Tâche. Mets en liste numérotée les lignes des enregistrements, en partant de celle qui contient « You are a computer-use agent. This » et en allant jusqu'à la fin, sans les lignes vides. Laisse les images de côté.

Enregistrements présentés.
···

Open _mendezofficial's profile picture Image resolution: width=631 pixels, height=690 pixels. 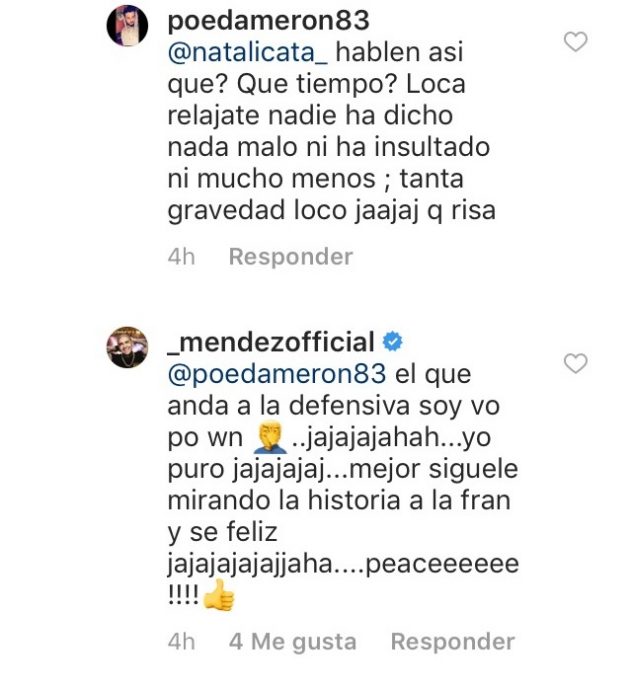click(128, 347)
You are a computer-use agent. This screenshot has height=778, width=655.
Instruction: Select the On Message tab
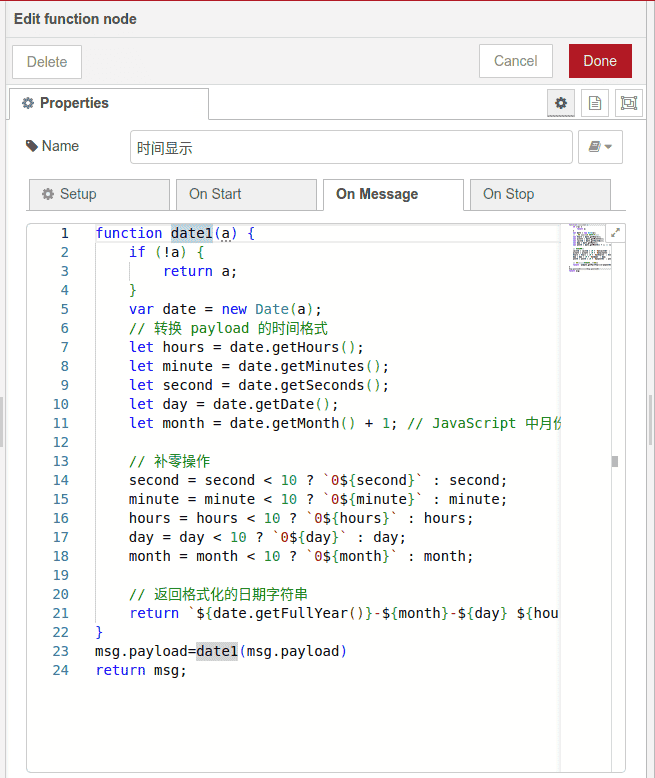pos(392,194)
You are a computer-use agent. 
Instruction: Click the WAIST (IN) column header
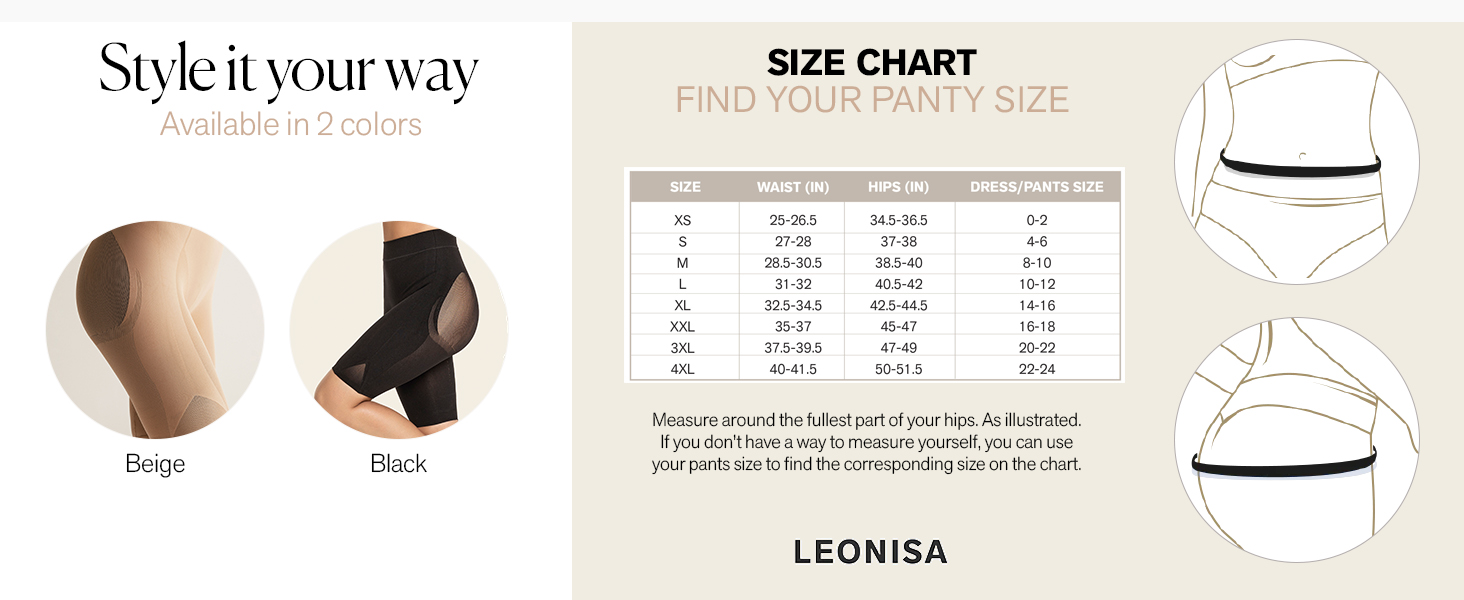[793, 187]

···

Résultat.
1. You are a computer-use agent. This screenshot has height=778, width=655.
2. Instruction: Select the On Message tab
3. pos(392,194)
4. You are a computer-use agent. 
5. Instruction: Click the WAIST (IN) column header
6. [793, 187]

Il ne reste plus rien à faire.